|Meinersmann, Richard - Rick|
Submitted to: Advances in Pre-harvest Reduction of Salmonella and Poultry
Publication Type: Abstract only
Publication Acceptance Date: 8/25/2005
Publication Date: 8/25/2005
Citation: Frye, J.G., Jackson, C.R., Englen, M.D., Bailey, J.S., Meinersmann, R.J., Berrang, M.E., Cray, P.J. 2005. Bacterial epidemiology and antimicrobial resistance research unit projects. Advances in Pre-harvest Reduction of Salmonella and Poultry. August 25, 2005. Athens, Georgia. Interpretive Summary:
Technical Abstract: Knowledge about the prevalence and spread of antimicrobial resistant pathogens in animals is incomplete and techniques to study this problem are lacking. To address this, the Bacterial Epidemiology and Antimicrobial Resistance Research Unit (BEARRU) studies antimicrobial resistance in zoonotic food borne pathogens (e.g. Salmonella and Campylobacter) and commensal bacteria (e.g. Enterococcus and generic E. coli). The scientists develop molecular techniques to analyze these organisms and the resistance genes they carry.

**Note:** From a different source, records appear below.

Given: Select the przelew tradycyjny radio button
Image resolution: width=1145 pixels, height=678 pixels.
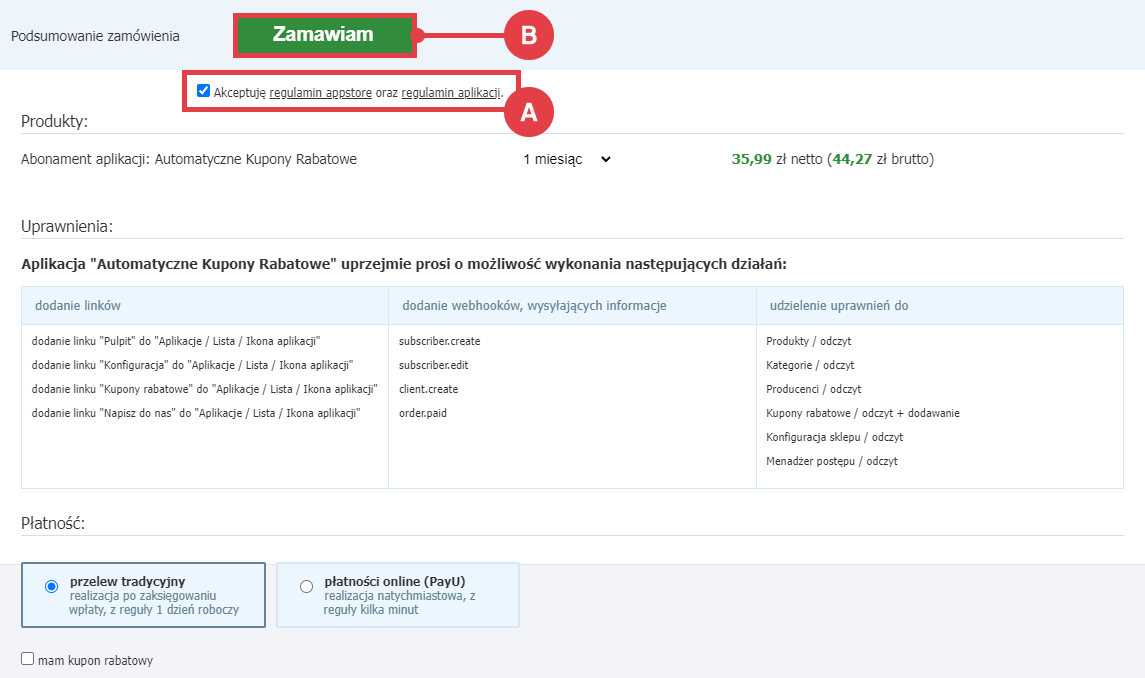Looking at the screenshot, I should click(52, 587).
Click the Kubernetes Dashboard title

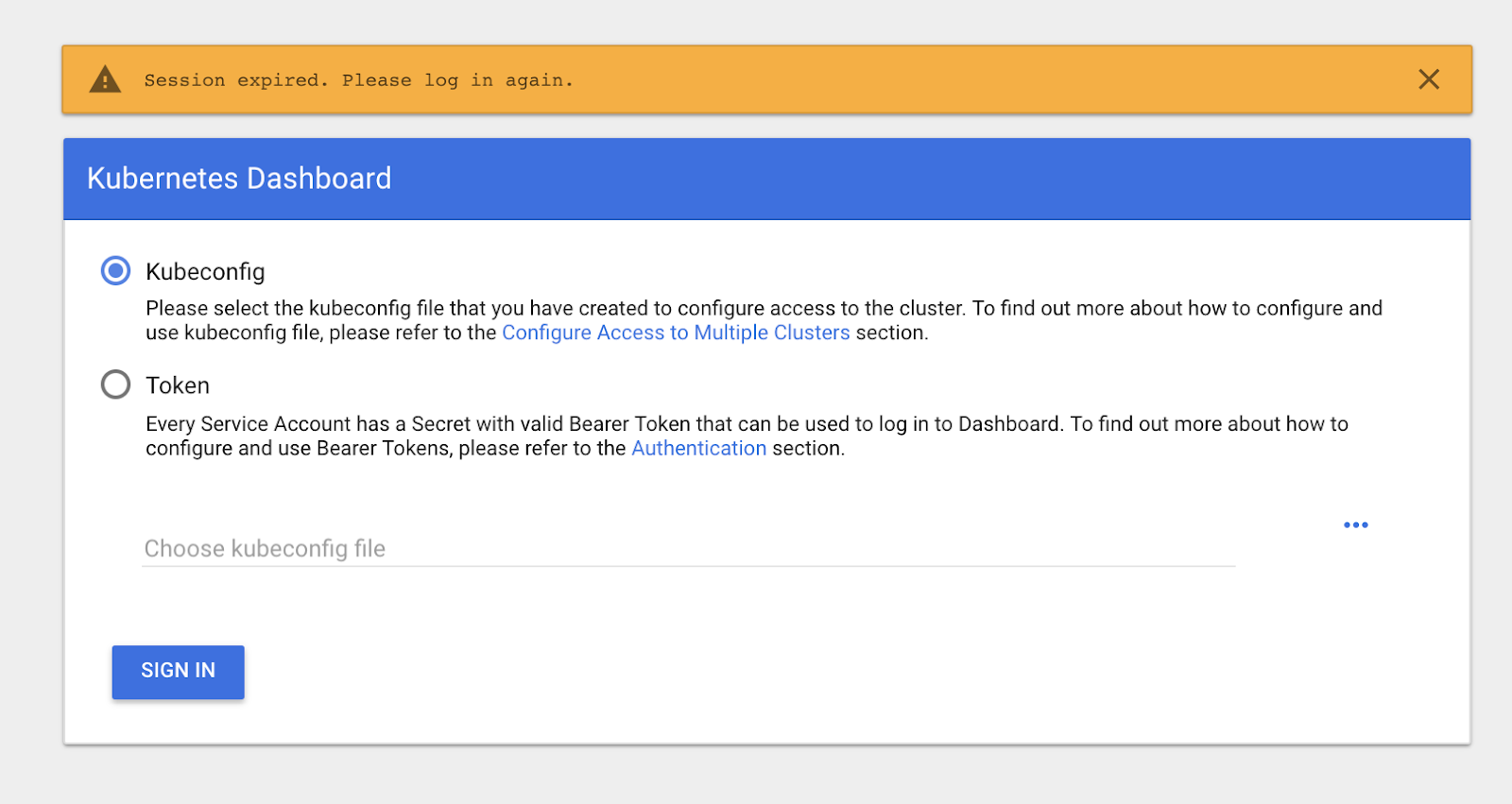239,179
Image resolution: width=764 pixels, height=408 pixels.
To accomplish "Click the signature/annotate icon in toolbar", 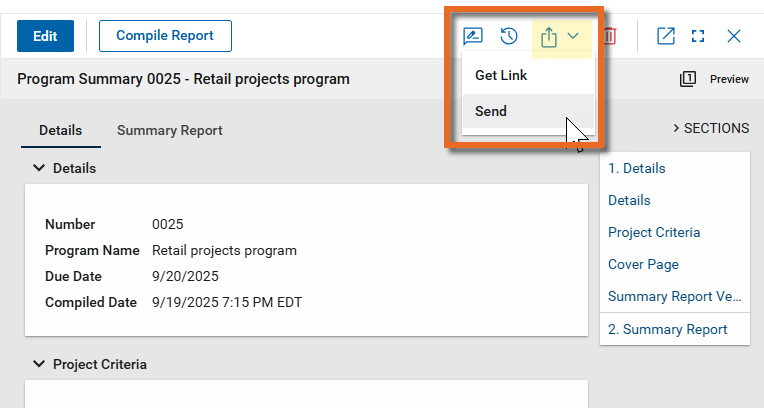I will [x=473, y=36].
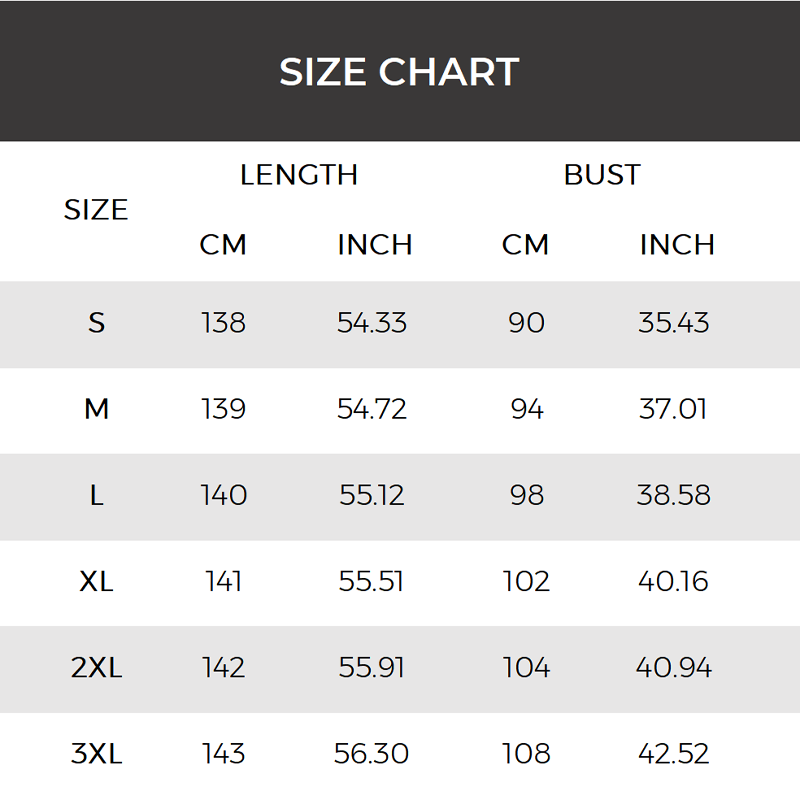Click the 108 bust cm value
The image size is (800, 800).
pos(526,753)
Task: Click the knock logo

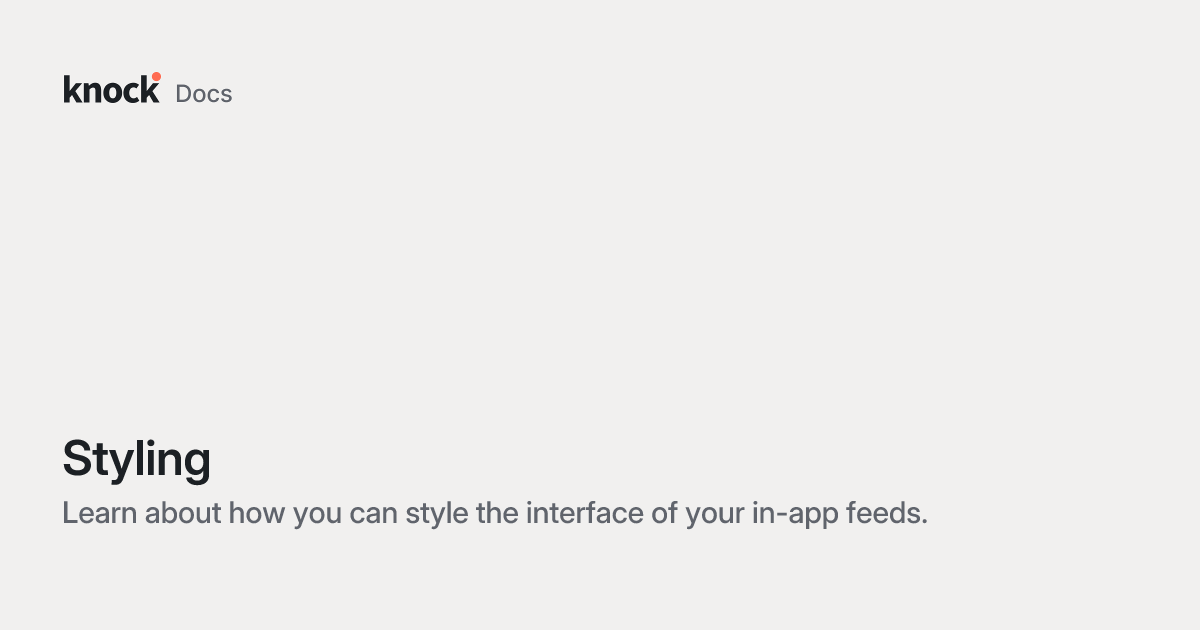Action: (x=110, y=90)
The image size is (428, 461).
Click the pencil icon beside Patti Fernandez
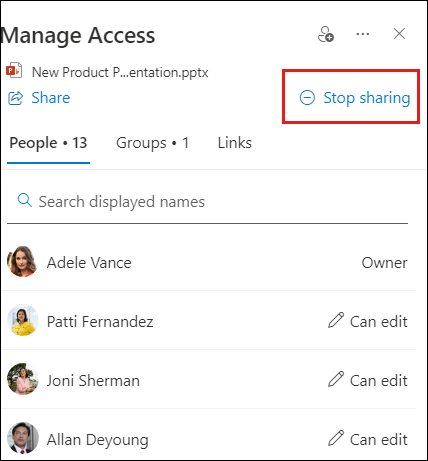[335, 320]
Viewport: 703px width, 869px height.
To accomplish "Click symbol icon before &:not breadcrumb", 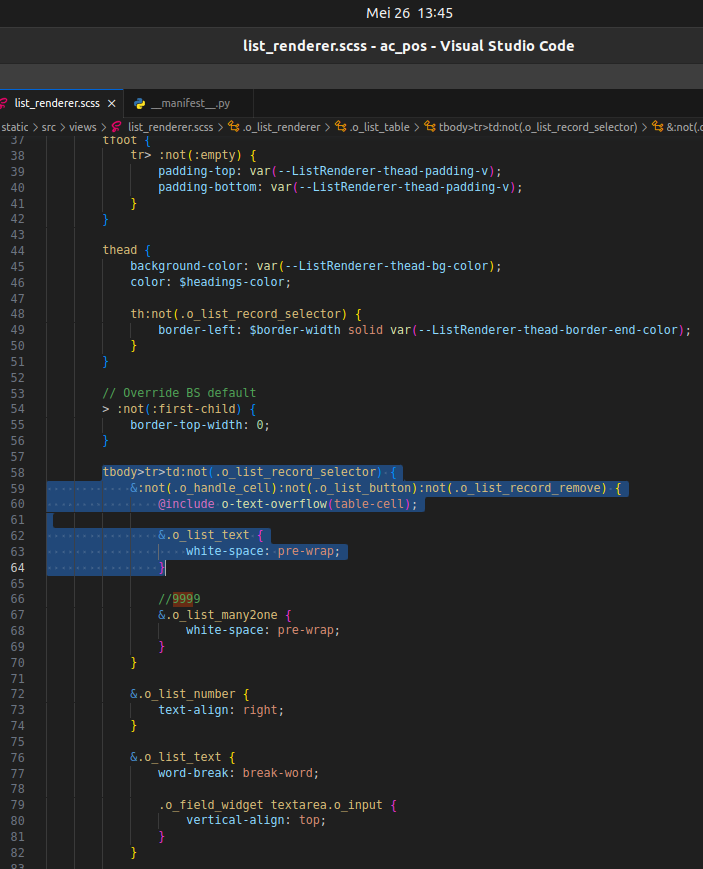I will click(x=657, y=127).
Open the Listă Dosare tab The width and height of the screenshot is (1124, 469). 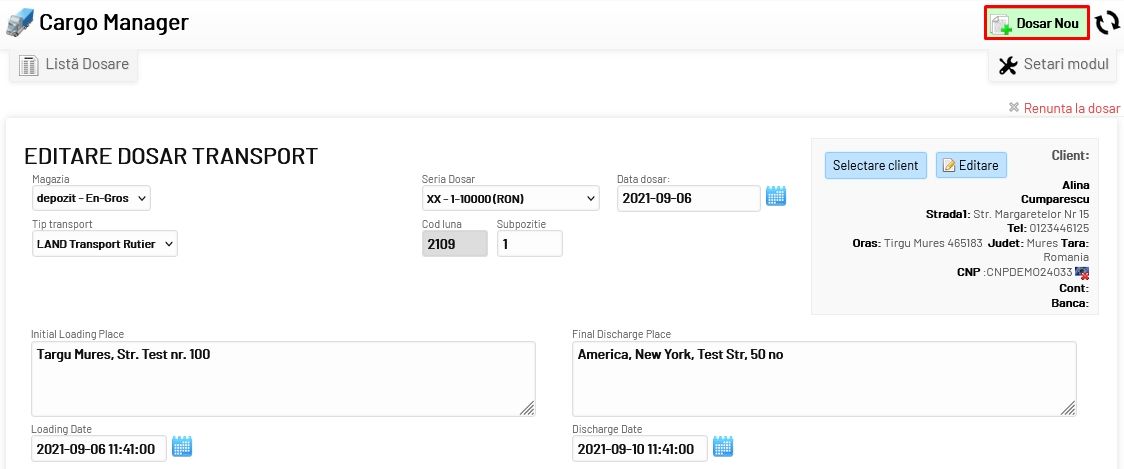(x=75, y=65)
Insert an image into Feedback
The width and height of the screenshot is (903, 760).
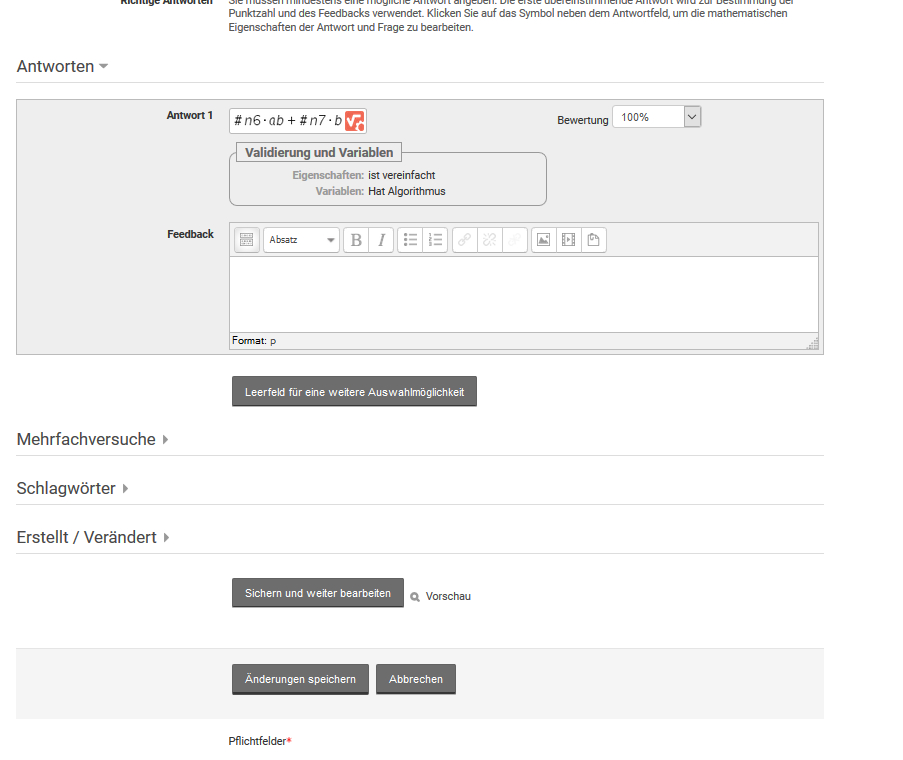tap(543, 240)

Projects include: (1) detection of resistance genes by PCR and microarray techniques, (2) identification of clones for studying outbreaks and attribution, (3) multiplex PCR for rapid identification of the most prevalent human and animal Salmonella serotypes, (4) PCR identification of Enterococci genus and species, (5) evaluation of antimicrobial resistance in Enterococci from food, (6) characterization of aminoglycoside resistant Enterococci from poultry, (7) determine the antimicrobial resistance of Campylobacter from feedlot cattle, (8) Determine prevalence of Campylobacter in broilers, and (9) PCR detection of C. jejuni and C. coli in mixed cultures. These tools are used to analyze isolates collected by surveillance programs conducted in the unit, including the National Antimicrobial Resistance Monitoring System (NARMS) and Collaboration in Animal Health and Food Safety Epidemiology (CAHFSE). Surveillance from pre-harvest to post-harvest combined with molecular analysis allow us to understand the epidemiology of antimicrobial resistance and develop intervention strategies which will improve food safety and animal health. These are important to the consumer as well as the agriculture industry, pharmaceutical manufacturers and the agencies that regulate them.